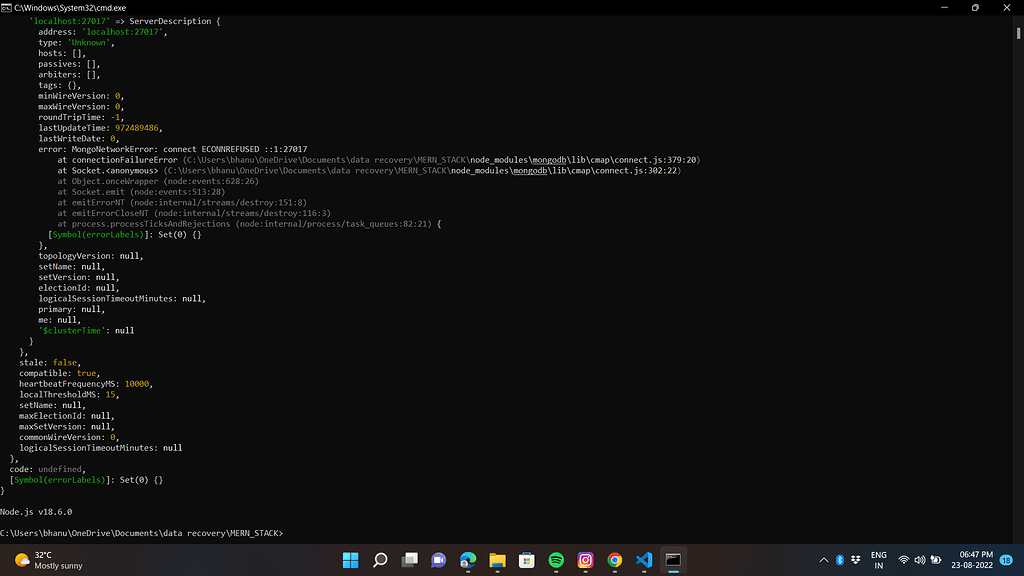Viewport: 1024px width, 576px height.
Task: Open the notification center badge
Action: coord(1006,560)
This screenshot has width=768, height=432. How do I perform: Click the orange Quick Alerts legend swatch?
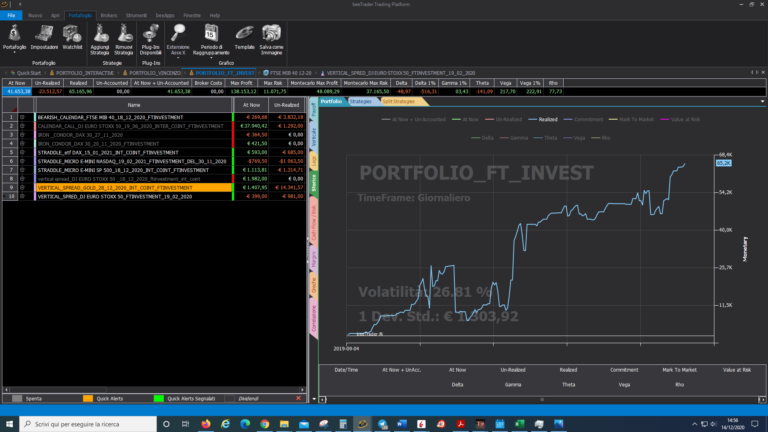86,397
* * *
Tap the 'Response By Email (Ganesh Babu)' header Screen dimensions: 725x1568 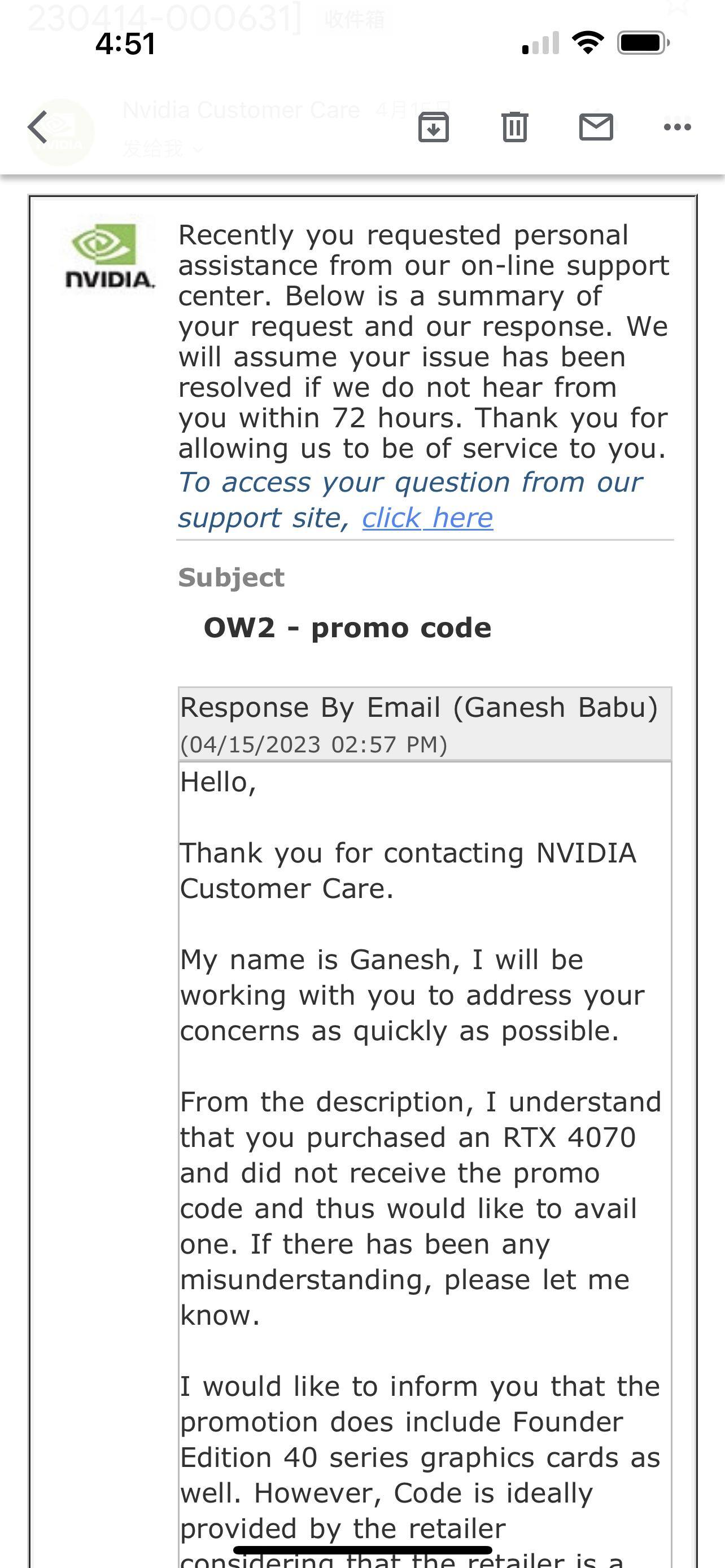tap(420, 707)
--
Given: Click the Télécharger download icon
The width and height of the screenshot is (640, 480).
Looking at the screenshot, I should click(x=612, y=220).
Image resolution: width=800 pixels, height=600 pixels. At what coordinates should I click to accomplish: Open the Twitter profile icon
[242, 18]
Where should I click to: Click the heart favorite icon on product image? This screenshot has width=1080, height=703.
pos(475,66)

[AIM] Put the lines into a JSON list of strings with one string per line, leaving out blank lines. Begin at the line that contains "Where should I" and stop after the line that contains "pos(475,66)".

[ANSWER TO THE PROBLEM]
[
  "Where should I click to: Click the heart favorite icon on product image? This screenshot has width=1080, height=703.",
  "pos(475,66)"
]